SHANGHAI: As governments from around the world met in Bonn in November to discuss the next steps in the global fight against climate change, they had support from some unexpected allies: China’s 1.38 billion consumers.
Decades of explosive growth in China, while lifting huge swathes of the population out of poverty, has no doubt also taken a toll on its environment and turned the world’s second-largest economy into its top emitter of greenhouse gases. News about pollution by China’s heavy industries, and images of its smog-filled megacities make the headlines at regular intervals.
So some might scoff at the very idea of green-conscious Chinese consumers.
But there are signs the very pervasiveness of China's environmental issues has caused its residents to become more sensitive to climate change – and open to new ways of combating it.
A survey conducted by Ipsos in July, for example, showed China with the most respondents worried about climate change in their country: 25 per cent named it among their top three concerns.
That compares with 21 per cent in Canada, the second highest out of 26 countries polled. The global average was just 9 per cent.
At the same time, China’s fast-growing middle class is set to become ever more demanding about their health and quality of life. Many are also tech-savvy and adventurous – and their willingness to try out new products and services is supported by an innovative private sector that is tuned in to their tastes and needs.
REKINDLING THE LOVE OF BIKING
One prominent example is the bike-sharing boom that has swept the country over the past year or so. Bicycles, which had become a rarity on city roads, are now back big time.
On street corners and at subway exits of many Chinese cities today, residents can now pull out their mobile phones to scan and unlock rental bicycles as they complete the final legs of their daily commutes or head to the supermarket.
While some may complain about the mess the scattered bicycles create, the convenience and low cost of these schemes has convinced millions of Chinese to rekindle their love for a mode of transport that is healthier, easier on the pockets, and also better for the environment.
According to Mobike, a bike-sharing start-up whose investors include China’s Tencent and Silicon Valley’s Sequoia Capital, its 100 million users have more than doubled their use of bicycles within a year, while cutting their car trips by half.
Mobike, which surveyed 100,000 of its customers, also estimated that in the year following its scheme’s launch in mid-2016, its riders may have reduced their aggregate carbon emissions by 540,000 tonnes. That is equivalent to taking 170,000 cars off the road for a year.
For those who still prefer driving, China is also becoming a test-bed for car-sharing projects. Munich-based consultancy Roland Berger predicts that China’s car-sharing fleet will grow 45 per cent per year until 2025, prompted in part by government efforts to curb air pollution.
In an especially environment-friendly example, Shanghai’s EVCard provides over 8,000 electric cars for short-term rental in 23 cities. With a mobile phone app and key card, users can search for available cars for as little as 0.50 renminbi a minute, or 180 yuan per day. That’s less than US$30.
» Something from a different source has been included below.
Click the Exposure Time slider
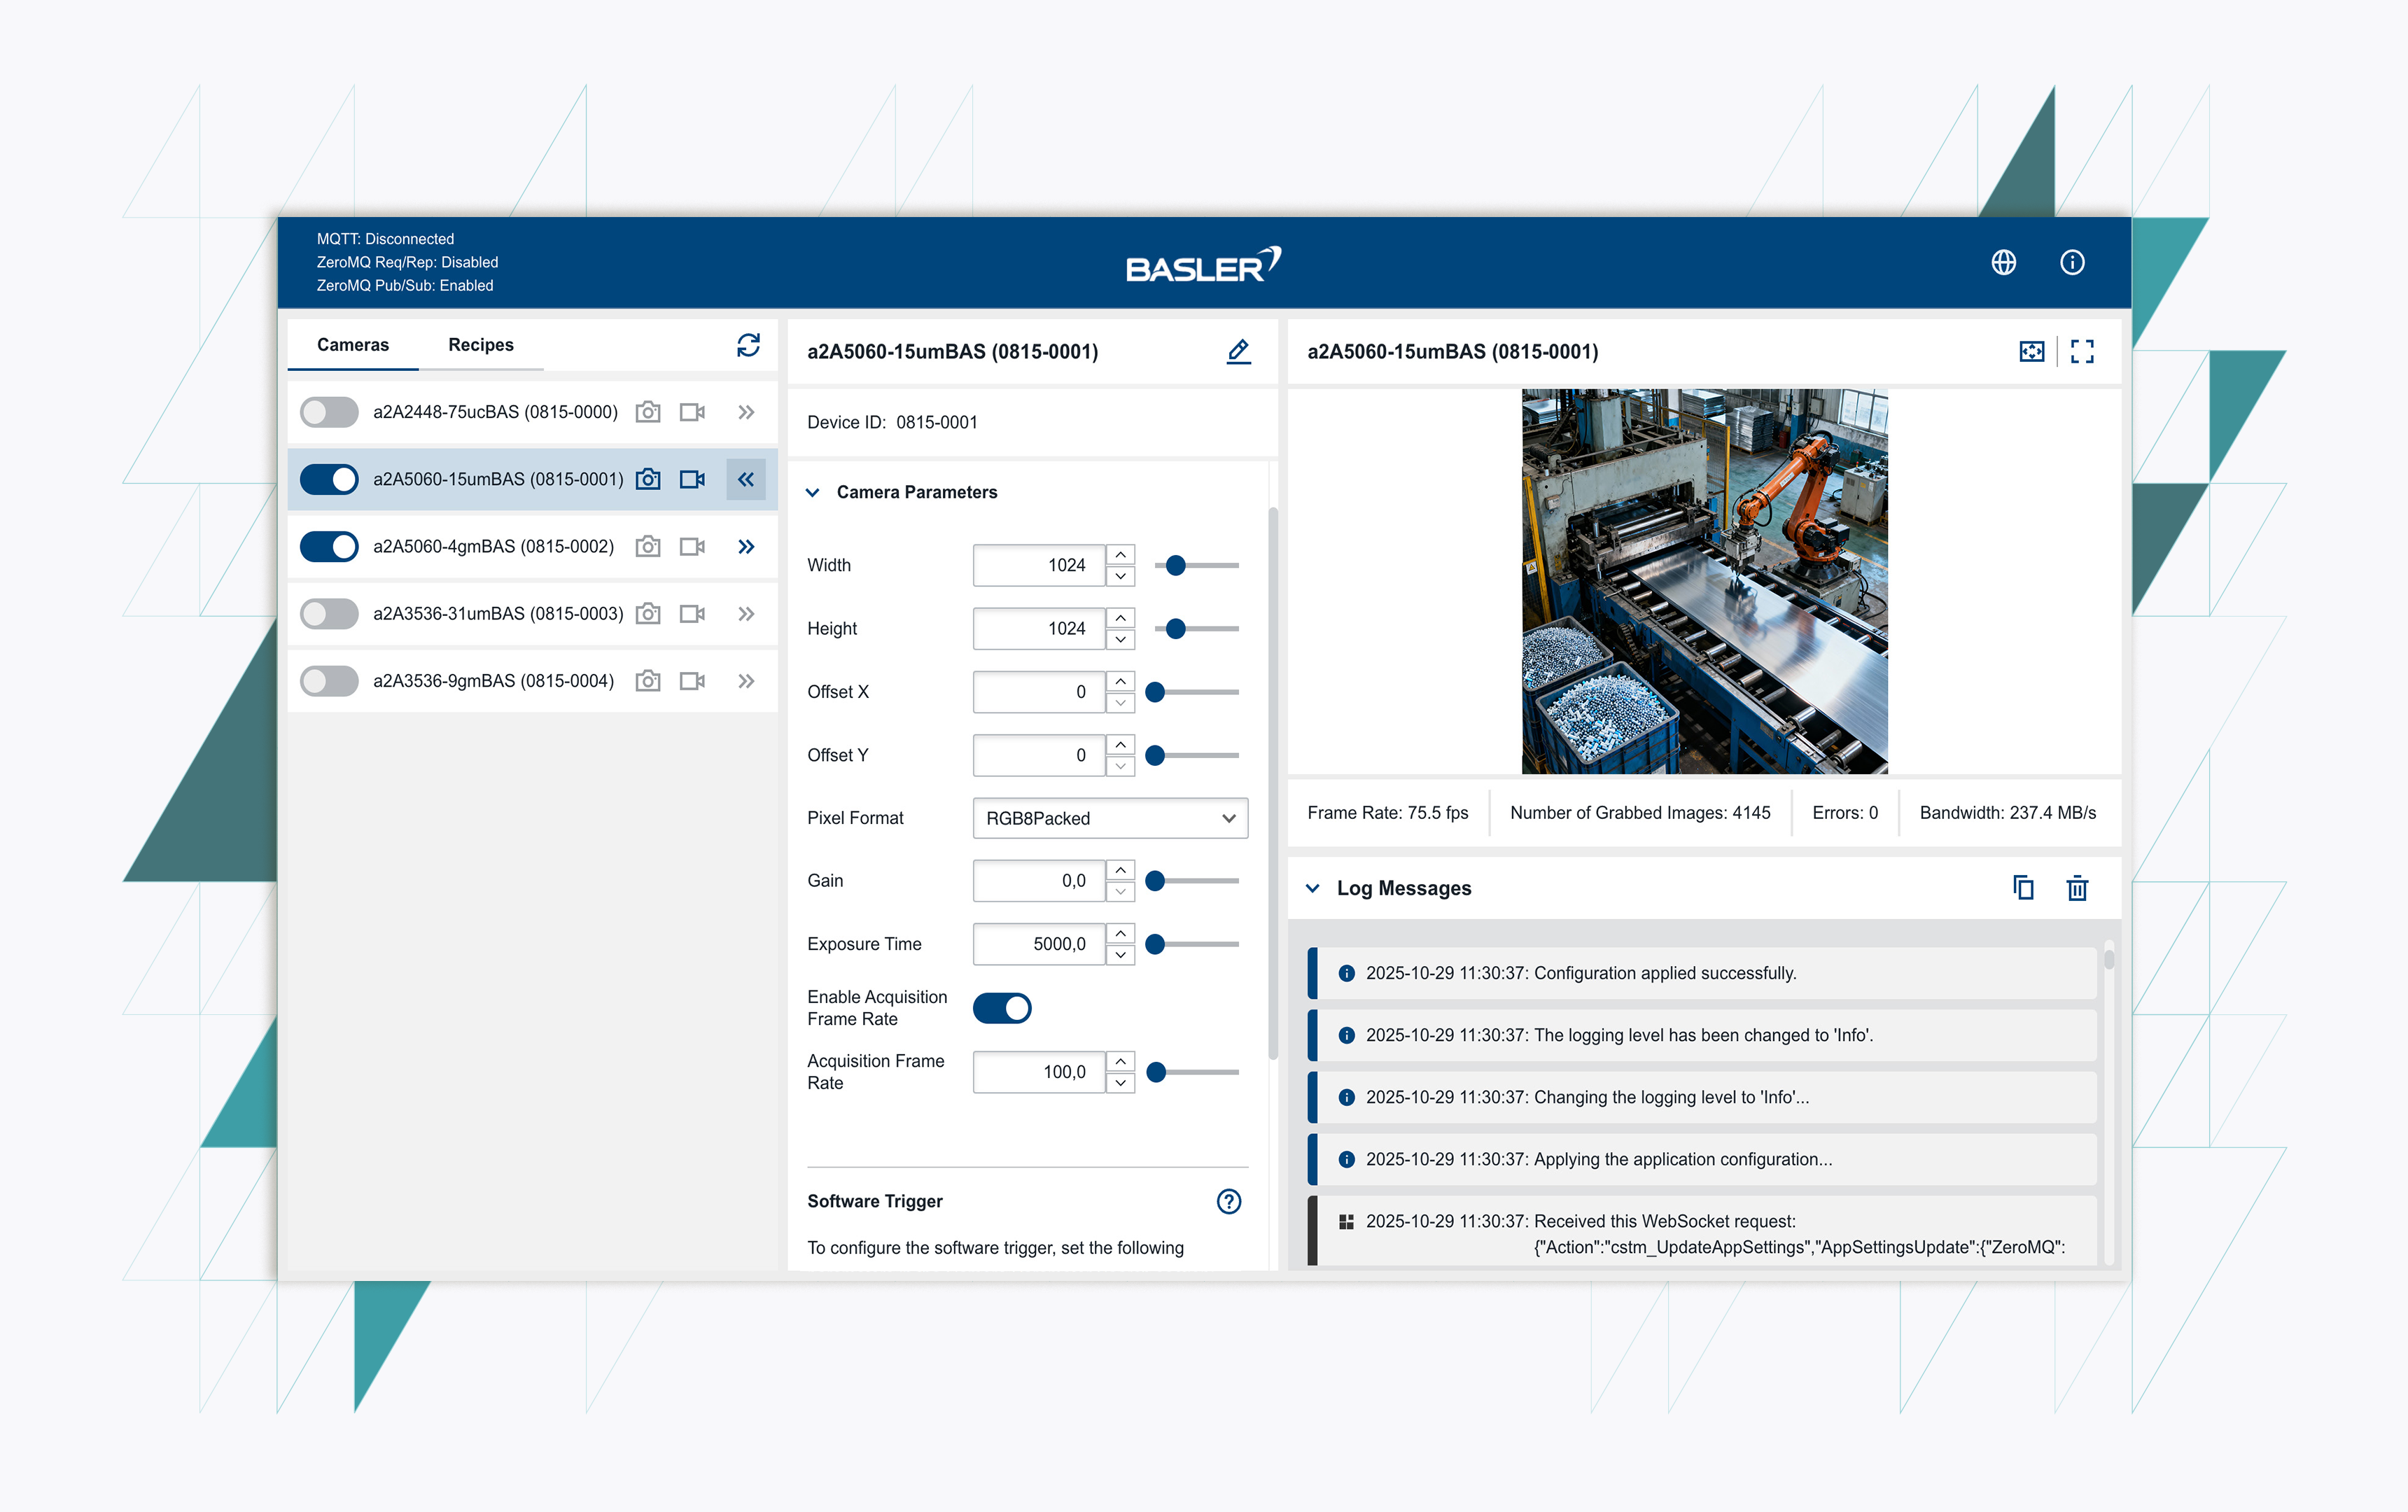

Helped by government incentives, China’s electric vehicle market is booming as well. Last year, 257,000 battery-powered electric cars were registered in the country, accounting for 55 per cent of the world’s total. That’s three times more than in the United States.
And the market for such vehicles is likely to continue growing rapidly as China mulls a future ban on fossil fuel cars. News in September that the authorities are considering such a step echoes similar announcements in France and the UK earlier this year.
On a more mundane level, green ideas are also being embedded into the daily routines of Chinese lives.
In August 2016, the ubiquitous AliPay mobile payment app introduced Ant Forest, a mini-app that allows users to convert activities such as walking, e-commerce, and paying their bills online into “green energy” points. Collect enough points in Ant Forest and users can exchange them for an actual tree to be planted in desert areas such as in Inner Mongolia.
Ant Financial, which conducted the experiment in association with the United Nations Environment Programme, reported 200 million users took part in the six months after the app was launched, with behaviour changes over the period resulting in an estimated 150,000 tons of avoided carbon emissions and over 1 million trees planted.
All these may seem like little steps in the context of the environmental challenges facing the world. But given the sheer size of China’s population and economy, such developments count – and not just within China, but globally, too.
They also hold a lesson for companies that are keen to cater to China’s burgeoning middle class.
Whether you are a British retailer of baby clothes, a Japanese car-maker, or a chain of American restaurants, you need to be aware that China’s consumers increasingly care not just about the price and convenience of the products and services they buy, but also their environmental impact.
Couple that with the government’s big push to cap energy consumption, reduce emissions and boost renewable energy generation as part of China’s commitments under the Paris Agreement on climate change, it appears that the earth will be better off with China's growth.
David Liao is president and chief executive officer of HSBC China.